Three weeks ago I was speaking of a feisty woman named Mary of Nazareth who spoke of an upside-down world where the mighty are torn down. Now I encounter another desperate, feisty woman arguing with Jesus. Somehow I have to discern the thunder-whispering voice of God through it all.  

Forty years or more ago a strong woman named Elisabeth Schussler Fiorenza wrote a book about unsettling women who are given no name but whose stroppiness reverberates through scripture for two thousand years. Today we encounter one of the stroppiest of them all.

As it happens I am researching a chapter of a book at the moment about the origins of this diocese, encountering several stroppy women. I cannot but notice how hard it is to find their names amongst the narratives of men, how deep I have to dig to find the real identity those women who wrestle with society and with God and are generally thrown into a pile of anonymity and owning only their husbands’ identities.

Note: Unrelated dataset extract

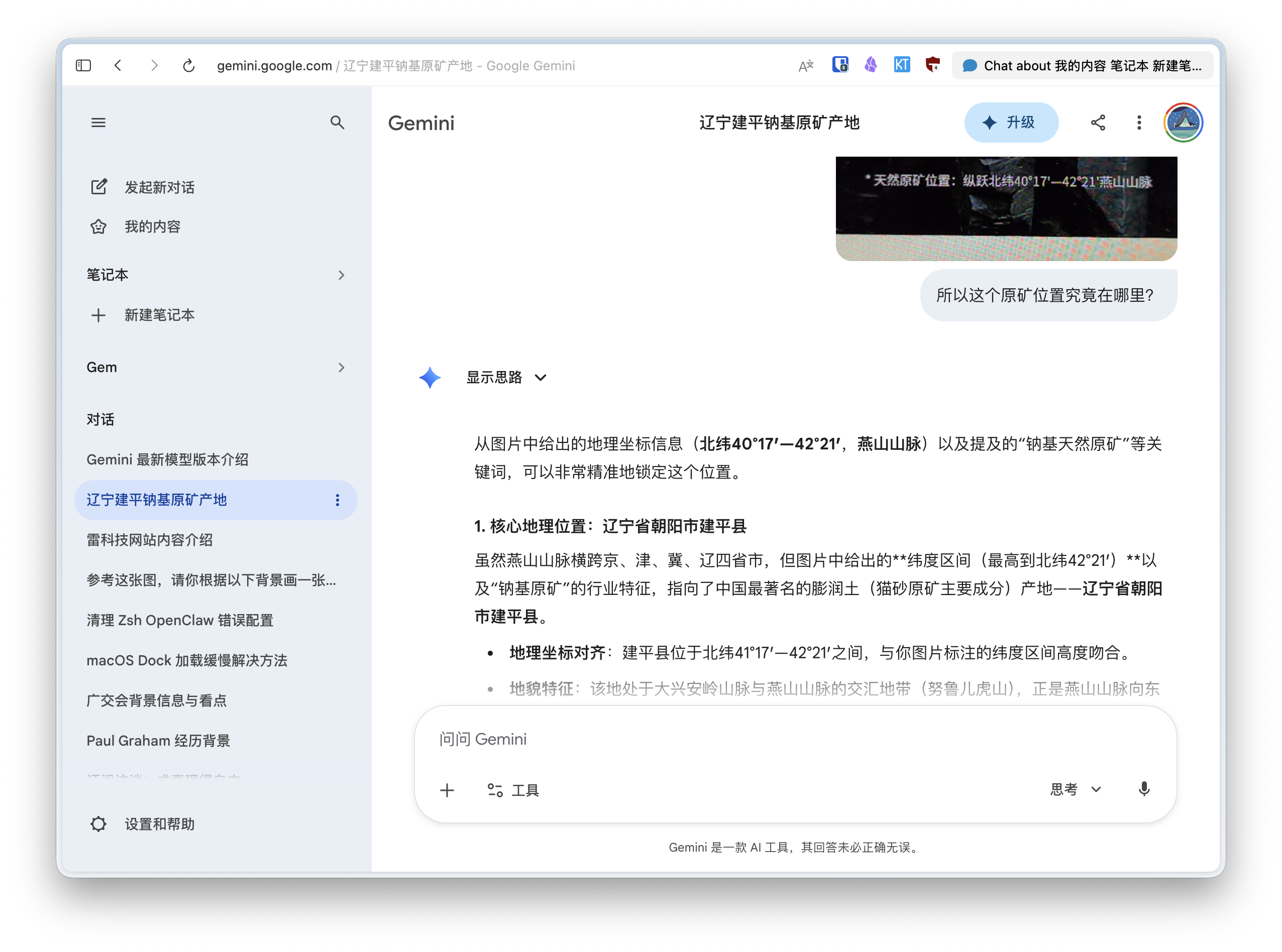Expand the 笔记本 section chevron
The width and height of the screenshot is (1282, 952).
[x=341, y=275]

Today a woman who encounters God will not take no for an answer. We know only that this unnamed woman has an unnamed daughter and is desperate. Desperate that her daughter must not be cast even further to the scrapheap of humanity, the scrapheap to which the absence of a Y-chromosome has already pushed her. Whatever demons were and are, the biggest demon this woman faces is that she and her daughter must fight for every scrap of hope. Demon of oppression, demon of indifference, demon of a myriad names.

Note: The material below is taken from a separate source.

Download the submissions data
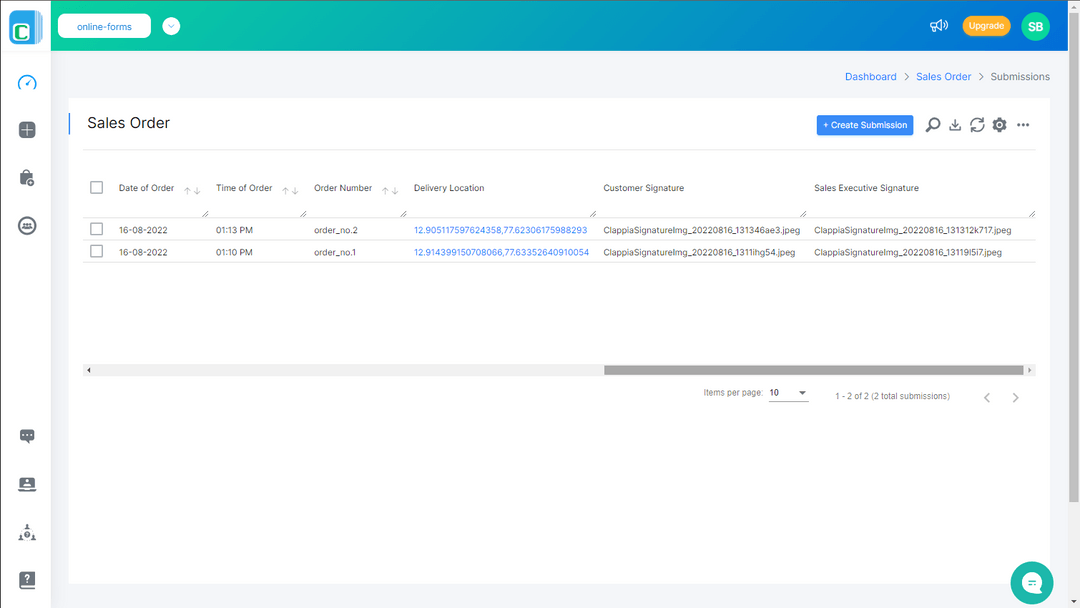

She fights. An outsider, an infidel, she encounters a Hebrew who may just break the cycles of indifference that have been her life story and may be her daughter’s death story. Perhaps in a timey-wimey way she finds a nation that cries out "This is not who we are" after one terrorist attack but turns and sends death threats to Muslims after another: for as long as hatred is condoned, for as long as indifference is condoned, for as long as racial demarcation is condoned this is who we are. This un-named woman confronts Jesus with it.

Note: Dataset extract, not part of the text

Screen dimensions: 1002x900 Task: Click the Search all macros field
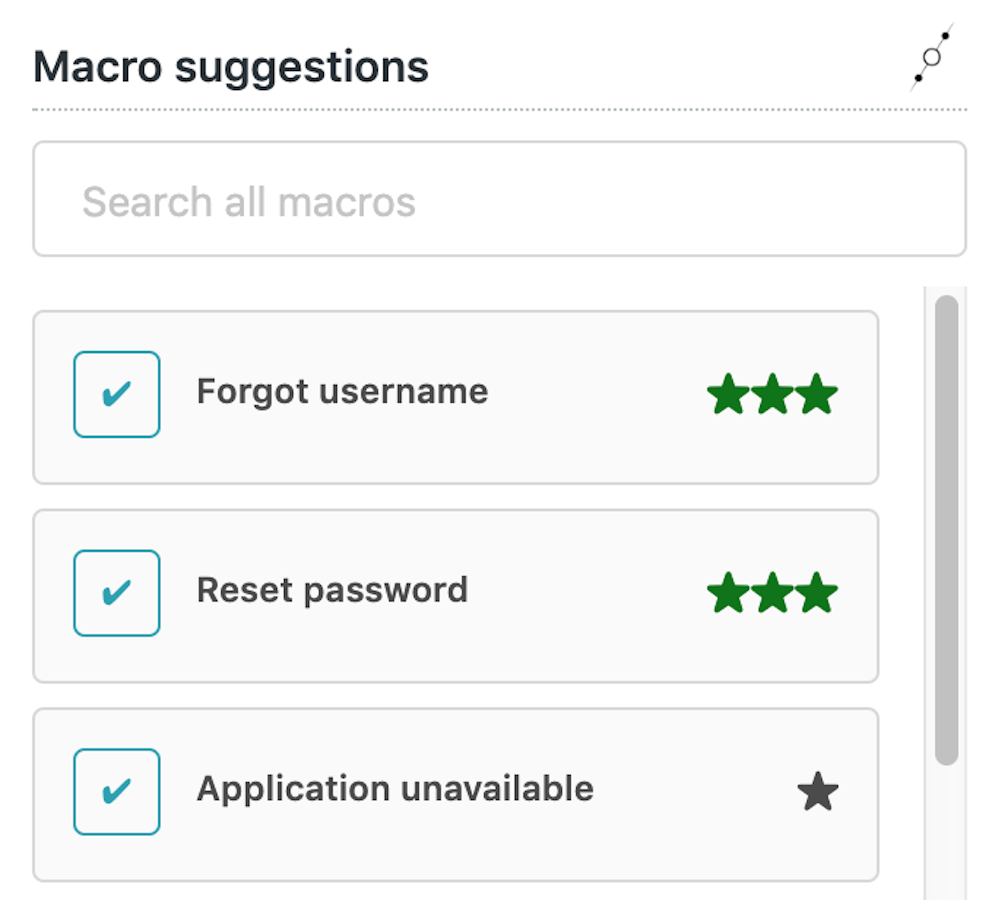tap(500, 198)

Was Jesus trying her desperation, trying to hear the depths of her heart-cry for her desperate daughter? I think not. Jesus the Son who in Paul’s terms emptied himself and was found in human flesh steps out of divinity into the myopia of being human. He is us, and is brought up short by his own misjudgement. Humans absorb nonchalance, indifference, fatigue, hatred. That’s why Paul cries out “all have sinned.”

This desperate, broken, nameless woman calls Jesus for it; even the Messiah is stopped in his tracks. Then, chastened, feeling compassion that gods are not supposed to feel, he reaches out where gods fear to tread, reaches across abysses of sexism and racism. He says, with his word from which action is inseparable, your daughter is well. Perhaps, face with the heartcries of human loneliness, even God’s mind is changed from time to time? Love is love.

Our task? Let’s start with being honest with God. I hurt when I see Afghanistan or New World or a cot death. Let’s start by telling God. Let’s continue by being vulnerable agents of compassion. Reaching across the tiny abysses in our own world and showing love against all odds – as Jesus unexpectedly learned in a flash to do. Let’s start by being fair and just and caring not because hate is not who we are, but because this is exactly who we are. We are the darkness of nonchalance and indifference, even if not mostly of hate. It is what we are all capable of.

Jesus the human  encounters desperation beyond his until-then understanding. He is yet to experience the brokenness of the cross that reaches further still, beyond even this woman’s pain. But faced by this broken woman’s anguish he sees new dimensions to which divine love can reach, and he continues afresh his journey towards Jerusalem, where hope at last can be born.